Lawrence Um profissional não deve se envolver sexualmente com seus clientes, sejam eles pacientes ou frequentadores da igreja. É antiético, imoral e, em muitos casos, criminoso. Na Inglaterra, a lei considera crime professor ou psiquiatra que mantém relacionamento com um aluno ou cliente, mas não fala nada sobre padre. Deveria haver uma mudança na lei.
Por que a vítima não consegue se desvencilhar da situação?
Lawrence É muito difícil. Algumas são ameaçadas, sentem vergonha, têm medo de que não acreditem nela. Muitas se acham culpadas. E os "relacionamentos" podem durar anos. Elas ficam presas a esse círculo de necessidade, gratidão e confusão. Mas isso não é um relação normal, verdadeira, porque há um desequilíbrio de poderes. A pessoa foi em busca de aconselhamento, não de sexo. Essa situação não pode ser vista como um caso amoroso, mas um abuso de longo prazo, sob a máscara de um pseudoamor.
Como vê esses padres que se envolvem em casos de exploração sexual?
Lawrence Muitos padres fazem várias vítimas ao mesmo tempo. Eles têm um perfil egoísta, narcisista. Alguns podem ser perigosos, fazem ameaças. O comportamento deles é predatório. Sabemos de um caso de uma mulher com câncer, muito mal da doença, que foi buscar conforto e acabou sendo estuprada.
A quem elas geralmente recorrem?
Lawrence Muitas não encontram coragem para falar com medo de que não acreditem no que diz ou de serem acusadas pela Igreja de terem tentado o religioso. Aquelas que quebram o silêncio se sentem devastadas, em frangalhos. O casamento acaba, perdem o emprego. No caso de sofrerem um ataque, elas devem ir até a polícia, mas nem sempre vão.

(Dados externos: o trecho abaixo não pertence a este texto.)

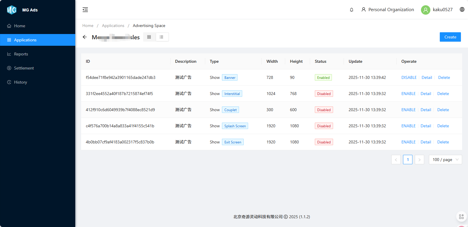The height and width of the screenshot is (227, 468).
Task: Click the Create button
Action: tap(450, 37)
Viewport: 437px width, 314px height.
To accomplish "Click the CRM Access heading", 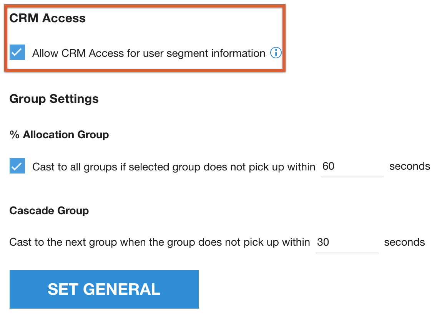I will pos(48,18).
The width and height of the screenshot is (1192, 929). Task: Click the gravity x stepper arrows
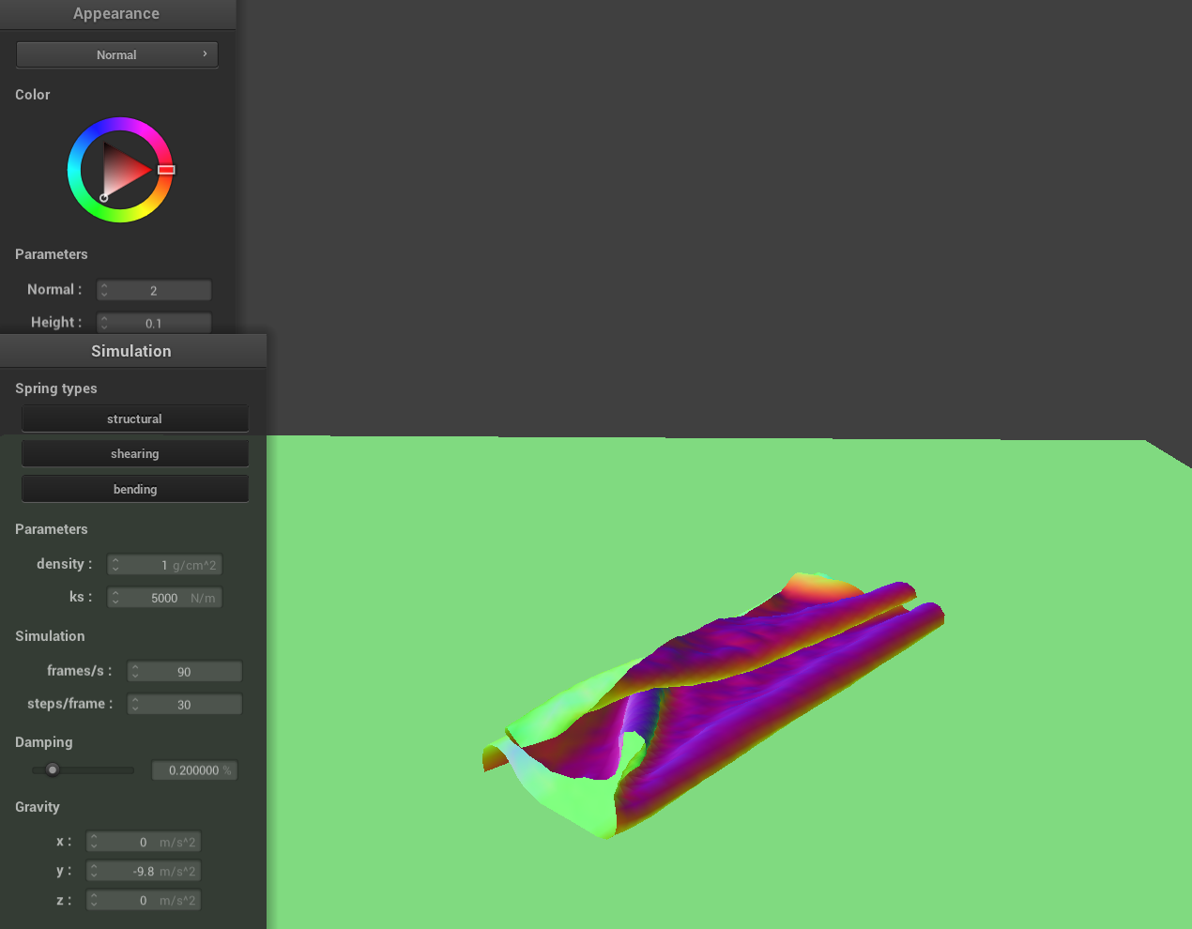tap(94, 843)
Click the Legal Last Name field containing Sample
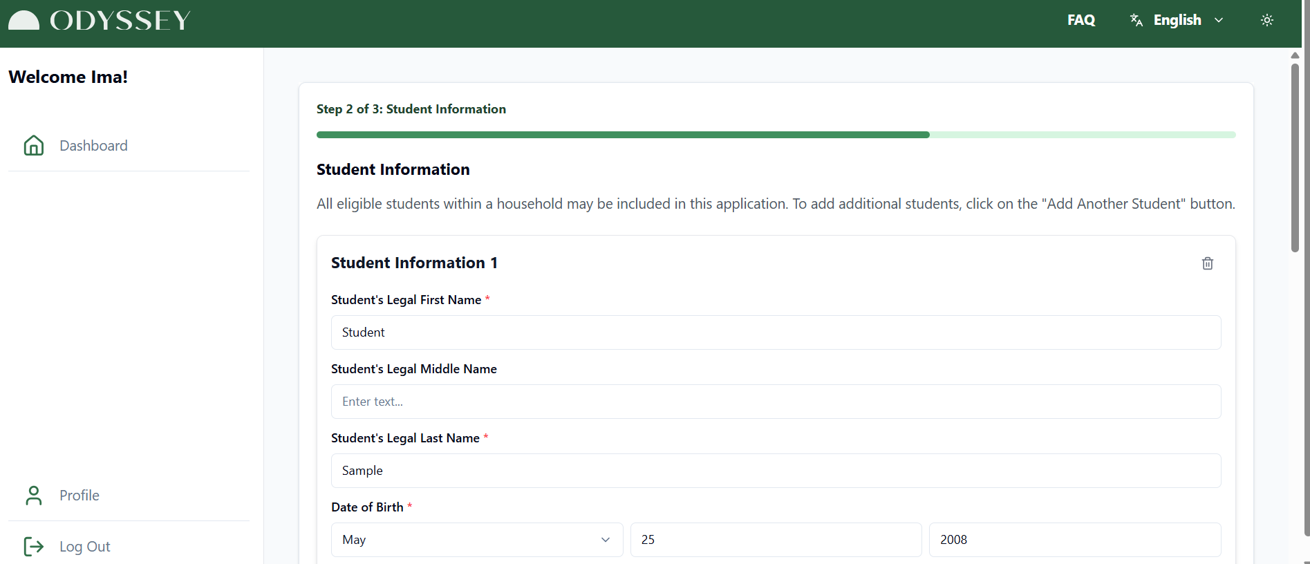Screen dimensions: 1310x564 pyautogui.click(x=776, y=471)
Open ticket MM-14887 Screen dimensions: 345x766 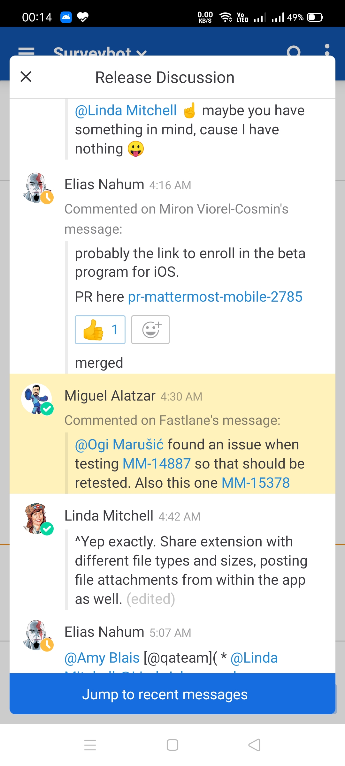coord(156,463)
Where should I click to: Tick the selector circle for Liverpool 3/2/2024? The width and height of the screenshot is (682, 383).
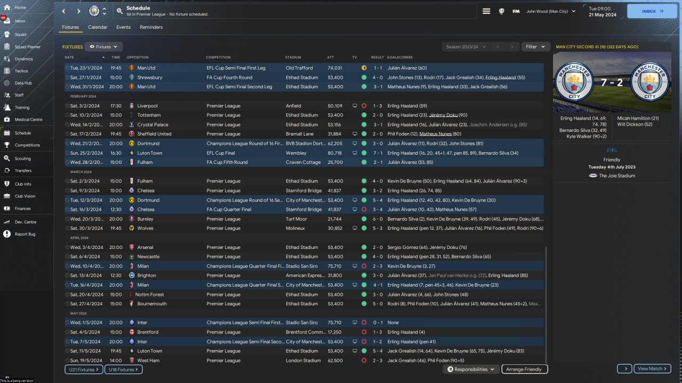[x=67, y=106]
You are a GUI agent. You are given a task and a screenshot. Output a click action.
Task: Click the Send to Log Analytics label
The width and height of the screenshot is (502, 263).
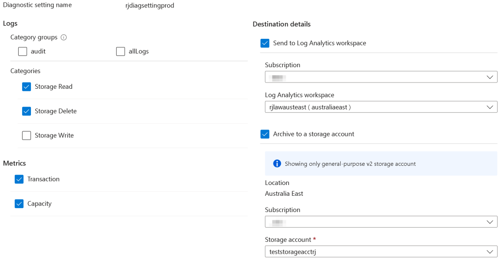point(319,43)
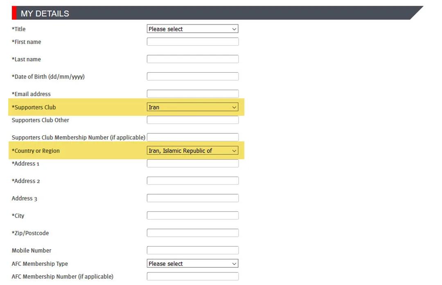
Task: Click the Address 1 input field
Action: coord(193,163)
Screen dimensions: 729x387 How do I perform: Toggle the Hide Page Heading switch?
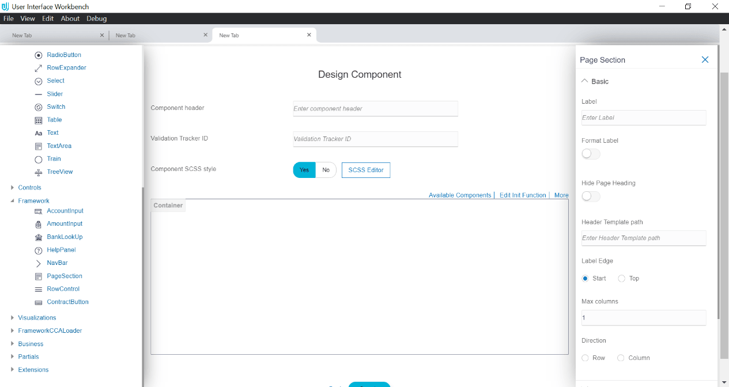coord(590,196)
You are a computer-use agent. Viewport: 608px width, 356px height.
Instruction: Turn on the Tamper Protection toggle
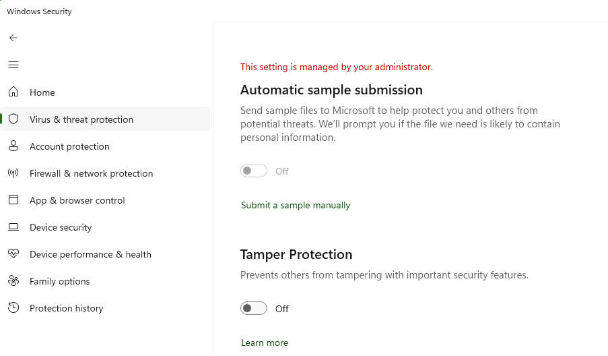pyautogui.click(x=254, y=308)
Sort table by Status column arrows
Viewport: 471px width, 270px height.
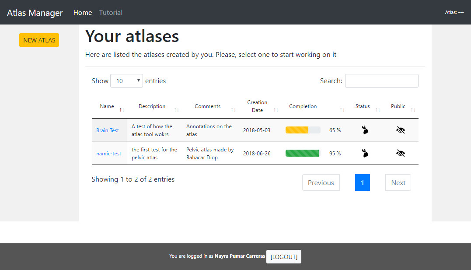[378, 110]
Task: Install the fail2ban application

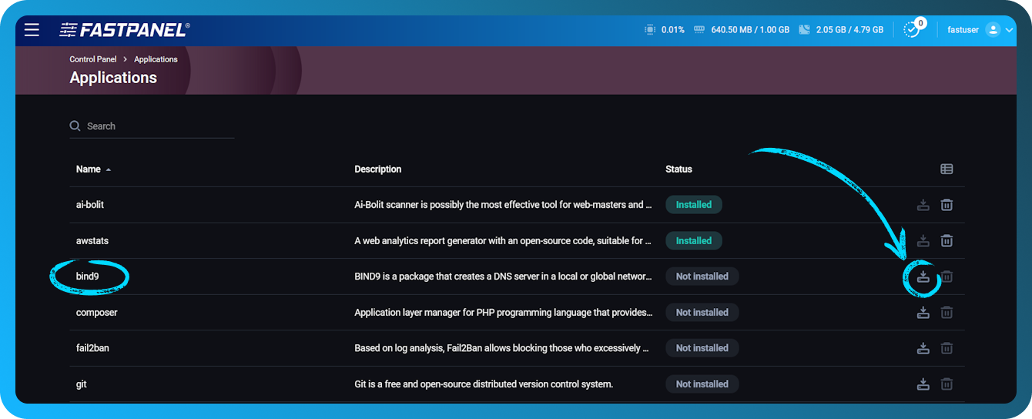Action: tap(923, 348)
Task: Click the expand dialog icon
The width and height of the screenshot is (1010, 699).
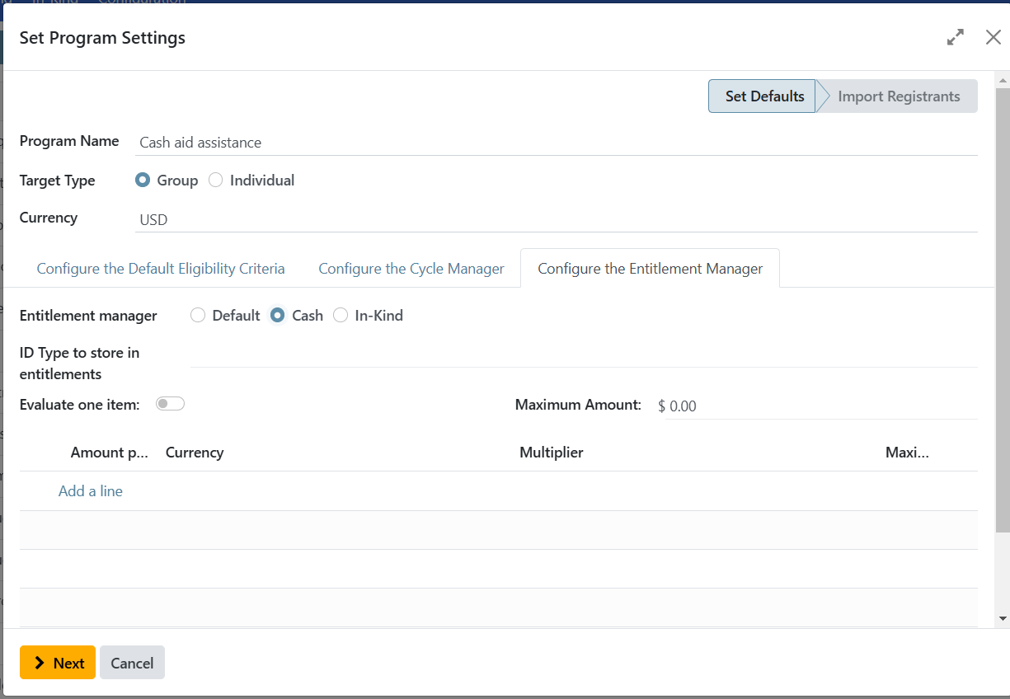Action: coord(955,37)
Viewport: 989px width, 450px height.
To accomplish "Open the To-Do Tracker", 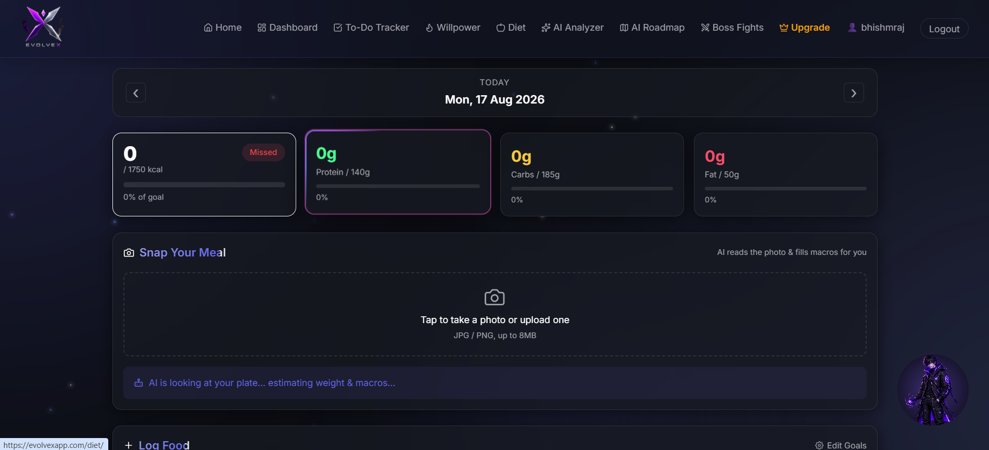I will coord(371,28).
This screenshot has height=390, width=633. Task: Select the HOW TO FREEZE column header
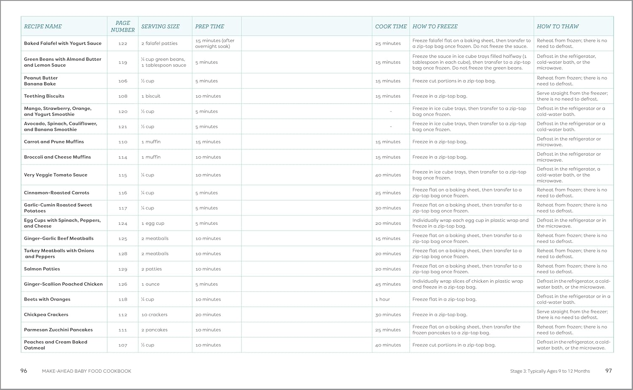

Qual é a reação da Igreja quando um caso de abuso chega até ela?
Lawrence - O que é muito comum é simplesmente transferirem o agressor para outra paróquia. Eles continuam padres. Já vi serem transferidos até para cuidar de instituições que atendem crianças e jovens. O que as igrejas precisam fazer é desordenar esses padres e reconhecer que eles precisam de tratamento. No entanto, a Igreja se recusa a admitir a escala do problema.